Prince George once again proves that Terry Fox’s legacy is thriving in B.C.’s northern capital.
A large crowd once again came out to participate in the 39th annual Terry Fox Run this morning (Sept. 15), despite the chilly fall weather.
“Terry said ‘I want to set an example that won’t be forgotten’ well the fact that all of you are here today, joining literally cities and people around the world means that Terry Fox hasn’t been forgotten and never will be,” said Prince George – Mount Robson MLA Shirley Bond, during the opening speeches.
Bond also pointed out an inspiring individual in the crowd, Jim Terrion, who with the help of his mother has raised $787,601 for the Terry Fox Foundation since 1991.
Terrion has raised $40,206 this year alone, and $25,004.75 of that total coming from just 16 days of fundraising in Prince Rupert.
“I think today we need to be incredibly grateful that we have inspiring people like Jim following on in the footstep of Terry Fox,” said Bond.
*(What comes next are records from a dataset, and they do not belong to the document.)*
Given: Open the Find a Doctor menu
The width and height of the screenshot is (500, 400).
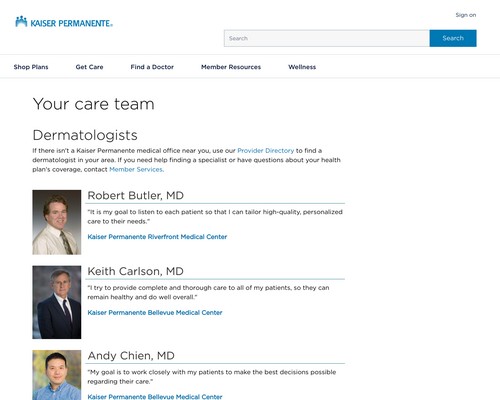Looking at the screenshot, I should point(152,67).
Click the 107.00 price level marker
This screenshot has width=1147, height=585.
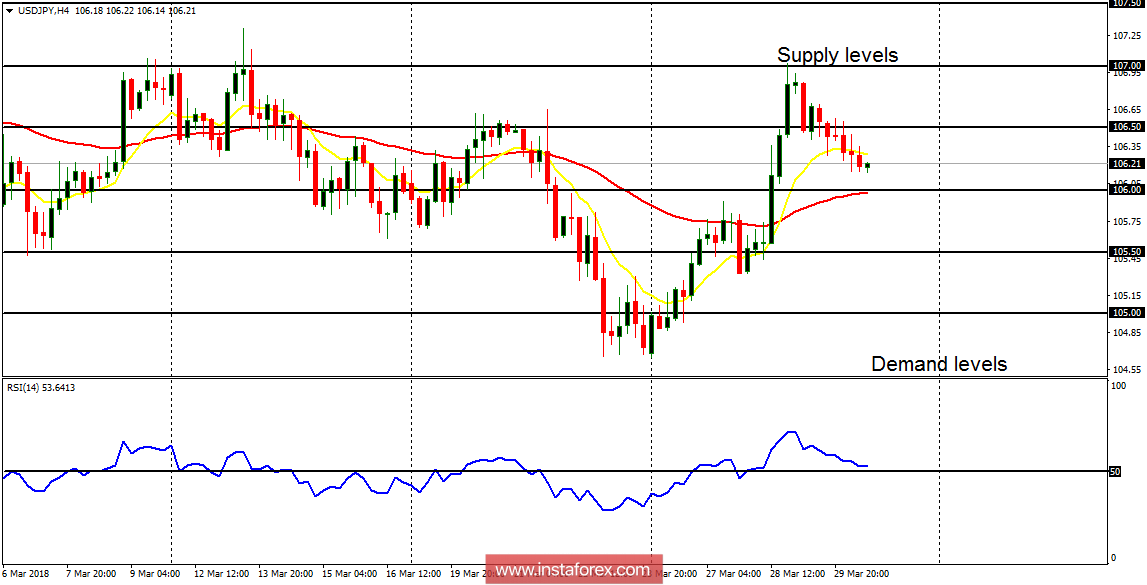coord(1128,65)
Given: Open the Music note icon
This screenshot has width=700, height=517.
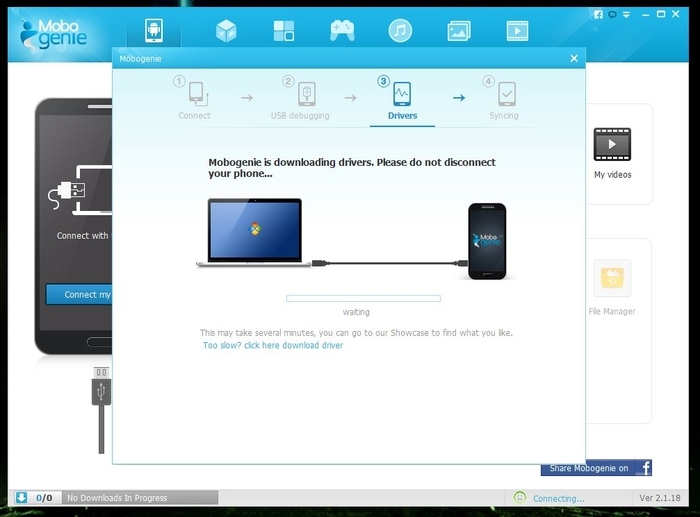Looking at the screenshot, I should pos(400,31).
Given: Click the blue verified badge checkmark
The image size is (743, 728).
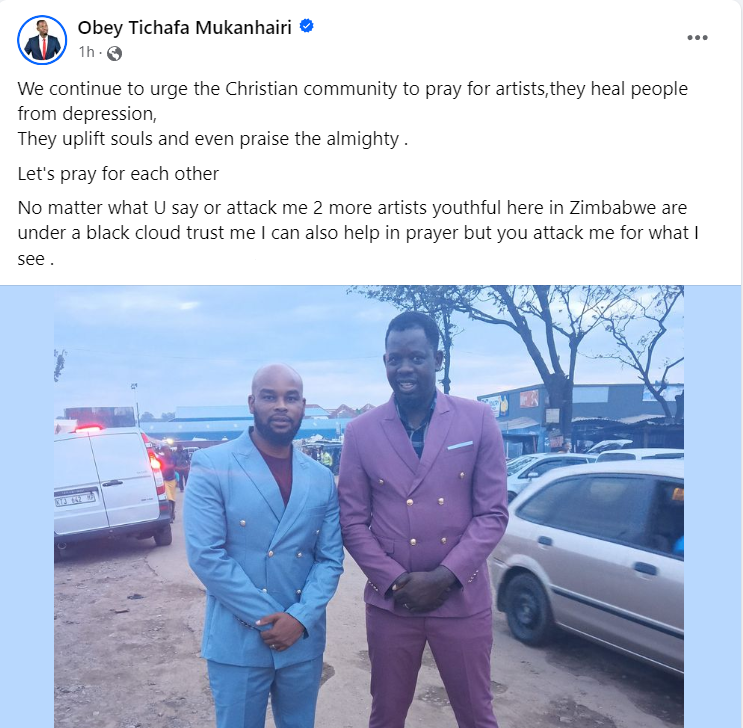Looking at the screenshot, I should 307,26.

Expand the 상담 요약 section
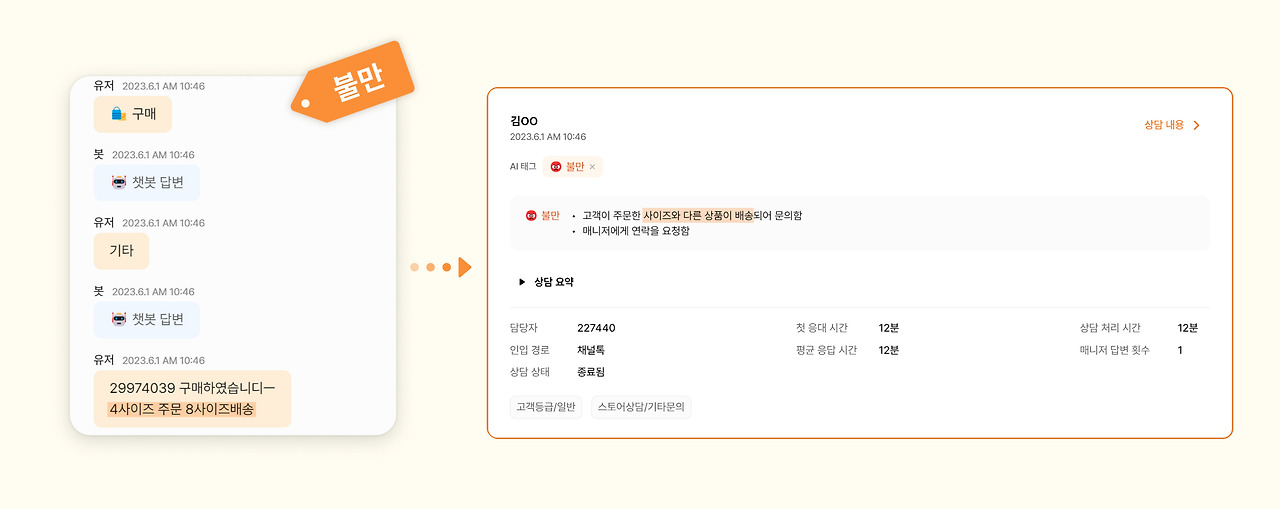click(x=545, y=282)
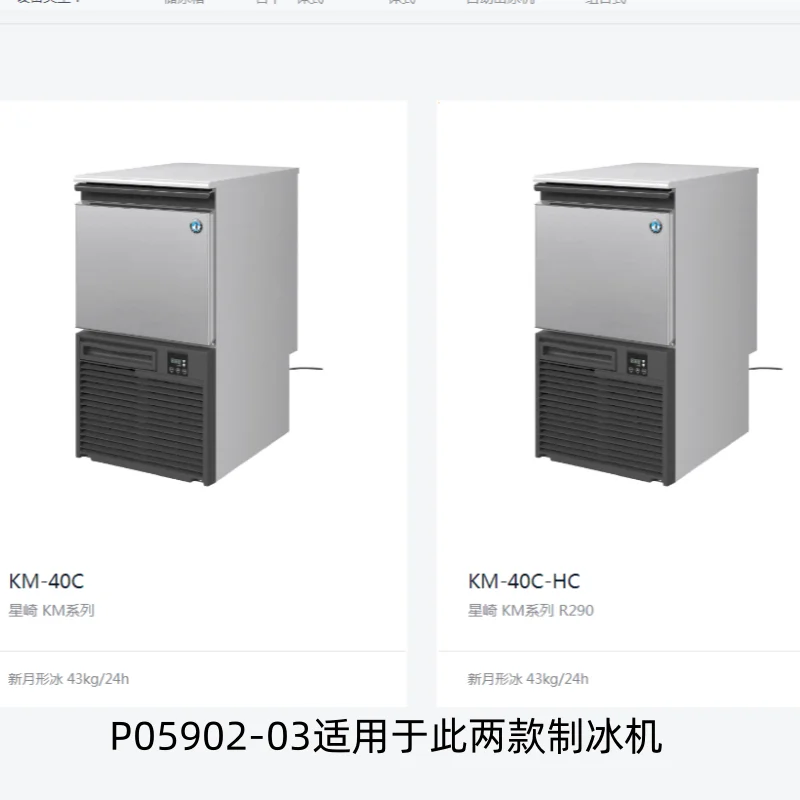Viewport: 800px width, 800px height.
Task: Click the KM-40C product title
Action: (x=46, y=581)
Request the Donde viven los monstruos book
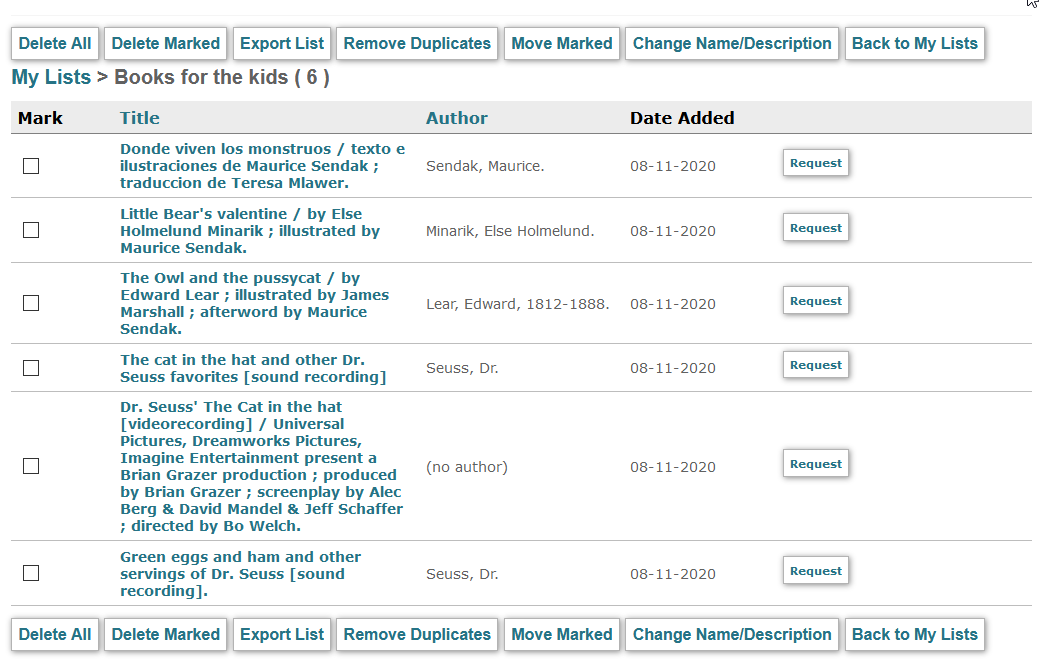Image resolution: width=1046 pixels, height=665 pixels. 816,163
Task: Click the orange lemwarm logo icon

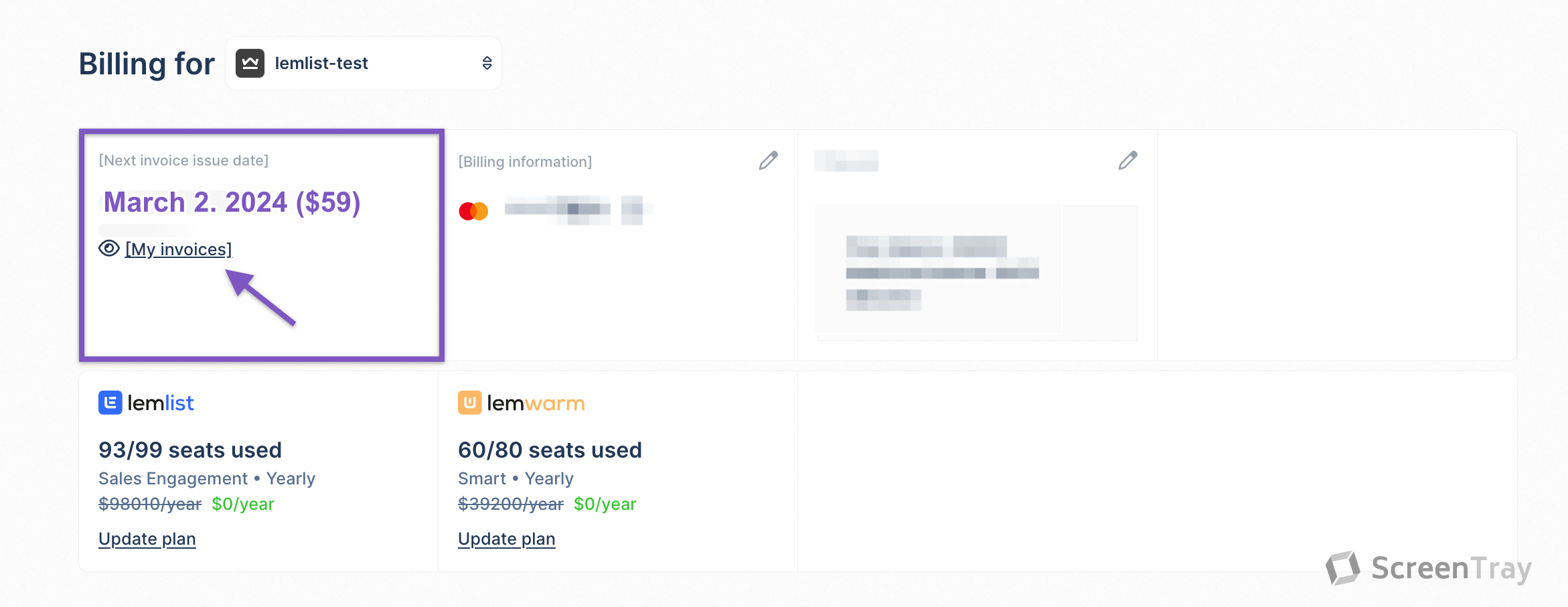Action: pos(469,403)
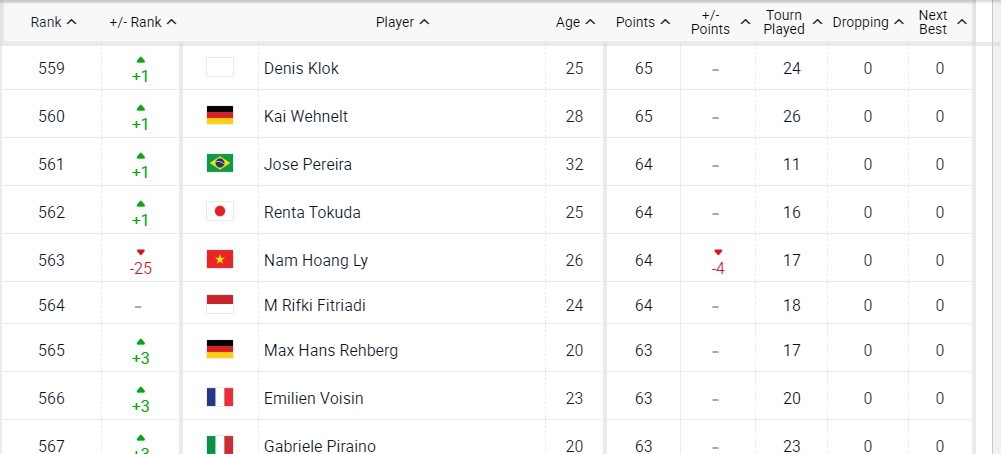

UNBC student and Terry Fox Humanitarian Award Recipient Maggie Manning then gave a speech about what Terry Fox's legacy means to her before the run began.
“Having undergone my own medical hardships and mobility issues after 11 major hip and leg reconstruction surgeries I understand firsthand the importance of research and funding for finding cures,” said Manning.
“As long as I can remember Terry Fox has always been one of my idols. Through his legacy, I’ve learned not to give up on my dreams despite having undergone health problems that have often limited me in what I can do.”
This is also the first time in five years that the Terry Fox Run also has a new lead organizer after former-organizer Scott McWalter stepped down from the role.
“The biggest thank you goes to everyone here today. The reason we put the event on is for everyone in the community and I'm happy to see lots of smiling faces this morning,” said new lead organizer Ryley Newman. “This first year has been a ton of fun and I’m looking forward to years in the future.”
Terry Fox has a special connection to the city as he came up to Prince George in 1979 (a year before the Marathon of Hope) to participated in a marathon, now known as the Labour Day Classic, with his brother. That race gave him the confidence to take on the Marathon of Hope the following year.
“The crowd is amazing and this is, as you know, Terry’s legacy,” said Mayor Lyn Hall. “It’s the footprint that he has not only put into the city of Prince George, the province but the entire world.”
After Dick Voneugen sounded off on the bugle the 39th annual Terry Fox Run officially began and runners, joggers and walkers were off to complete the 5k loop around Lheidli T’enneh Memorial Park.